A company is a legal entity that might survive,
but a business, and the business assets,
and the jobs related to it,
they can survive independently of the legal entity that is the company.
But also there's problems here, before 1986,
the profession of insolvency practitioner was not seen in a positive light.
These were unlicensed, unregulated persons, typically trained accountants,
but they didn't need to be,
who were looking after failing companies,
and extracting fees for doing that professional work.
After 1986, a license has to be there,
so that the officers in the administration or the voluntary arrangement,
and these are two major regimes will be looking at,
have to have a license.
Then can lose that license should they fail to obey all of the rules,
or they take too many risks,
or they're downright fraudulent,
and that can happen in these cases.
The whole idea of rescuing companies though is focused on the returns.
Is it a better deal to rescue a company for the creditors,
for the shareholders, for the directors,
for the employees, but mainly the creditors?

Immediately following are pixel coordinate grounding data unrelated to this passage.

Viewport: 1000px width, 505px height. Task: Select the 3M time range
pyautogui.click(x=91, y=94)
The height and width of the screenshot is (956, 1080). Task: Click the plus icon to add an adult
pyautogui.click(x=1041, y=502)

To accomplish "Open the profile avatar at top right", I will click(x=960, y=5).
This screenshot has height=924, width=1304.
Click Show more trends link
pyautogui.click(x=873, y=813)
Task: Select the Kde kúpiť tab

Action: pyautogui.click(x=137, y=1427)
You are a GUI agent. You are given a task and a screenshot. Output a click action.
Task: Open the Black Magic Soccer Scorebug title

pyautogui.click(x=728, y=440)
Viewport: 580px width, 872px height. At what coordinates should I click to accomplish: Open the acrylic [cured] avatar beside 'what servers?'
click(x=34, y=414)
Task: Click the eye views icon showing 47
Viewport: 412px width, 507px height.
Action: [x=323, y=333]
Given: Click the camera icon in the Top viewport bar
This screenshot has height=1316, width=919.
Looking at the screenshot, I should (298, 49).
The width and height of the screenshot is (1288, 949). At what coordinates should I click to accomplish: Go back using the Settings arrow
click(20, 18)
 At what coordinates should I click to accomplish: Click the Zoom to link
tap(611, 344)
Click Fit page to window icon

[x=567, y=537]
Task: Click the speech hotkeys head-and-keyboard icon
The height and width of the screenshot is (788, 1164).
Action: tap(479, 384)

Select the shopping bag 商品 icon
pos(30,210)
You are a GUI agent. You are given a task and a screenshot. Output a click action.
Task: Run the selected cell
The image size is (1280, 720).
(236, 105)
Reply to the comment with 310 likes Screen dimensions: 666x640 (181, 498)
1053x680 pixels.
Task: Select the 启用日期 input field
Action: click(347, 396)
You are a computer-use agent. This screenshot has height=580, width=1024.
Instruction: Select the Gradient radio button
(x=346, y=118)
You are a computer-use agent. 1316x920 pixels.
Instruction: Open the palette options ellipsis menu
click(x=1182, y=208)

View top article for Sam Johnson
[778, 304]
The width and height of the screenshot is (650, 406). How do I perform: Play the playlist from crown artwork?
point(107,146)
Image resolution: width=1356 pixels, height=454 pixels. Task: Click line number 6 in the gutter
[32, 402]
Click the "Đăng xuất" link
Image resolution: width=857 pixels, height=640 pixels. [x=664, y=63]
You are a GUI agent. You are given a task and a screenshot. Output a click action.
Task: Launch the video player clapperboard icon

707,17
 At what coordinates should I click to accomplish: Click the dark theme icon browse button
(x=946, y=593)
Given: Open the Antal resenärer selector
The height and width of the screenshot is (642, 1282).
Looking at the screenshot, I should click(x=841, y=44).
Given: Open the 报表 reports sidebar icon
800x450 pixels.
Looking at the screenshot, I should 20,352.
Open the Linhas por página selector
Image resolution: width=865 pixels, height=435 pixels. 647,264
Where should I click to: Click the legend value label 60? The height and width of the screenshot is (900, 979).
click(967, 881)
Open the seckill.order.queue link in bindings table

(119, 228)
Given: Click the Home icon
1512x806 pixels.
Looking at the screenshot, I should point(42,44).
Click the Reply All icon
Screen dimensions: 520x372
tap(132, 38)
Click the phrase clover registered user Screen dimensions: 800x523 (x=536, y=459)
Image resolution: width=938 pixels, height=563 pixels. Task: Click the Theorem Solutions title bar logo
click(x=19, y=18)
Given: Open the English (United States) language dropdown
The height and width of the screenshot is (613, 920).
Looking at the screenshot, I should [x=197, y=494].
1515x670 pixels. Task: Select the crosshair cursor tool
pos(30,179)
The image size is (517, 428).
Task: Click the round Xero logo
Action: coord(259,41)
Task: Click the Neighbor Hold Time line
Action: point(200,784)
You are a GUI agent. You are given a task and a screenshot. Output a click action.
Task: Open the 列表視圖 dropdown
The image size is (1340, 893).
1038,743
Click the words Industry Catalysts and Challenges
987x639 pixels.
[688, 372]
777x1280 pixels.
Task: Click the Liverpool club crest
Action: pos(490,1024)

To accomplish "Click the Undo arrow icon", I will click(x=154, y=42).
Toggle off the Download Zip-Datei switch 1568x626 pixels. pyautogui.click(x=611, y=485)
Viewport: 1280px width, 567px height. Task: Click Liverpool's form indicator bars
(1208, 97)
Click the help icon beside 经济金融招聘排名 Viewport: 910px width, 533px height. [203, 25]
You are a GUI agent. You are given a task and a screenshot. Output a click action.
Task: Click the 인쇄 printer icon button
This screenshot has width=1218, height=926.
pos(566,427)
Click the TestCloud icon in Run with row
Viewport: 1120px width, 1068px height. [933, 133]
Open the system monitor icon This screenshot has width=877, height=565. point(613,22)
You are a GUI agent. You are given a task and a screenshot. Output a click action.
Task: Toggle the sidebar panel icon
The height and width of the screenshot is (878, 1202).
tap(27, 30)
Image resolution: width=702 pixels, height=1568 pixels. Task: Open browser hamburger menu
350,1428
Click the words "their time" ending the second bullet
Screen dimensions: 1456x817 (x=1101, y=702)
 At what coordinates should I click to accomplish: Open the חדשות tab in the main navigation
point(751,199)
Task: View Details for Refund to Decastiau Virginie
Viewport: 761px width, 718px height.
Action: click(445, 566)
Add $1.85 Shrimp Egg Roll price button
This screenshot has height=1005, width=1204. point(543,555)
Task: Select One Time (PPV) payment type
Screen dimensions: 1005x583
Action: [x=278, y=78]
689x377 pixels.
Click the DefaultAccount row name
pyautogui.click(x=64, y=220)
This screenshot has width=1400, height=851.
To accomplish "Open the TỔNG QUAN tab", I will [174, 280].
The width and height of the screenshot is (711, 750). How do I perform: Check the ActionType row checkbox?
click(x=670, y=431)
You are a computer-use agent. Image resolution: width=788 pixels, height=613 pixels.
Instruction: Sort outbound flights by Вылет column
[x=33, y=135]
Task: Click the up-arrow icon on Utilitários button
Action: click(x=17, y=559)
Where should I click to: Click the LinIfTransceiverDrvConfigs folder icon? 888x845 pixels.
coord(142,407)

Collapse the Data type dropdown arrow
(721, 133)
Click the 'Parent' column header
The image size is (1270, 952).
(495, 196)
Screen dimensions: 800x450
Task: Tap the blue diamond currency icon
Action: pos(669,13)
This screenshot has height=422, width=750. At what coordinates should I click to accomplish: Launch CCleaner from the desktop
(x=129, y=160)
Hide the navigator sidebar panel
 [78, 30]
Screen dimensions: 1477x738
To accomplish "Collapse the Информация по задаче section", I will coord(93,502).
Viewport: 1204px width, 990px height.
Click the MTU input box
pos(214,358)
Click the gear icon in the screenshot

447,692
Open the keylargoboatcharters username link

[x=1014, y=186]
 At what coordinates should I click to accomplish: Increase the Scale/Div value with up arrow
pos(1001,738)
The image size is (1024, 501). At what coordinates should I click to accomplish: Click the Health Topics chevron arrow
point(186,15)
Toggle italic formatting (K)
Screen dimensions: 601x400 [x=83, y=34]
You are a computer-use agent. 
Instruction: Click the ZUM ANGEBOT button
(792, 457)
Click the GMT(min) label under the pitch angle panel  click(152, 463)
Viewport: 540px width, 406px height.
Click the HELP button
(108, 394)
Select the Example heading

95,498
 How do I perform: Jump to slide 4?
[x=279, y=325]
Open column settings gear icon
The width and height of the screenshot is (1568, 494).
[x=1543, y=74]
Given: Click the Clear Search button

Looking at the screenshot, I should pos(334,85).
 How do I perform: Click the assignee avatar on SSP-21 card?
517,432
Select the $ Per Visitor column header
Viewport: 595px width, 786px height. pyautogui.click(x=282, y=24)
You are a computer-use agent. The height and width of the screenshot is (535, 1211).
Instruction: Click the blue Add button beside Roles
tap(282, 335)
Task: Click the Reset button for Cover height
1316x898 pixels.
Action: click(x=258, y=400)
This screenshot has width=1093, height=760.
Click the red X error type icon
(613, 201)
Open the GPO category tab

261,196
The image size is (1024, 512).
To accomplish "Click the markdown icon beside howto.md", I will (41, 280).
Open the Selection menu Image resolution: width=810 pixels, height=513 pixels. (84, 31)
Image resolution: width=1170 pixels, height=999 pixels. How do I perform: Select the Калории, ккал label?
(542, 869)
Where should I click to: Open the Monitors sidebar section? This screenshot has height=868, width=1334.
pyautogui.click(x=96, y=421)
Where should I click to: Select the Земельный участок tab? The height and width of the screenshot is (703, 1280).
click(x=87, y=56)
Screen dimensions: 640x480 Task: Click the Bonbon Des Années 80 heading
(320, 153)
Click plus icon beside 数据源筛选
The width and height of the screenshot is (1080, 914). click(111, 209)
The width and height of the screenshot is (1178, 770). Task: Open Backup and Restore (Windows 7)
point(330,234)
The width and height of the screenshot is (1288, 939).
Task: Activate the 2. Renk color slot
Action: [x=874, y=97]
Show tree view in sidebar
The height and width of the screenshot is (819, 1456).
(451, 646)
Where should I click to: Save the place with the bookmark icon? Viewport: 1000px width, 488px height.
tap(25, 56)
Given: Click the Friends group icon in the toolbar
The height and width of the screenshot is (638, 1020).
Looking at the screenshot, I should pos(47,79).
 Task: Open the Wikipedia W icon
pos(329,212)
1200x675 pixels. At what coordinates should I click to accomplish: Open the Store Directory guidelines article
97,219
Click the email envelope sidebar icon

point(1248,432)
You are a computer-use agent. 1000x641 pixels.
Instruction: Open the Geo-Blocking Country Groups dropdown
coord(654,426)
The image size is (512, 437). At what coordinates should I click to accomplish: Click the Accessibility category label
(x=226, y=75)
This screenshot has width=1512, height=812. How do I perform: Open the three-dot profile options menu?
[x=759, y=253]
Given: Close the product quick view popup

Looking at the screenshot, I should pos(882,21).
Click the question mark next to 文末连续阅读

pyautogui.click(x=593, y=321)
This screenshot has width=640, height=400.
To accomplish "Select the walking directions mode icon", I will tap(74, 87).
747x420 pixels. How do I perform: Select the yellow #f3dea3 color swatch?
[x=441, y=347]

Is it a better deal to rescue than to simply liquidate a company,
selling off its assets at auction to the highest bidder,
and closing the whole thing down?
Well, clearly for society, rescue is important.
Saving jobs, saving the economy in some places.
Regional economies where large employers,
if they can be rescued rather than closed down,
they can have major effects on regional economies.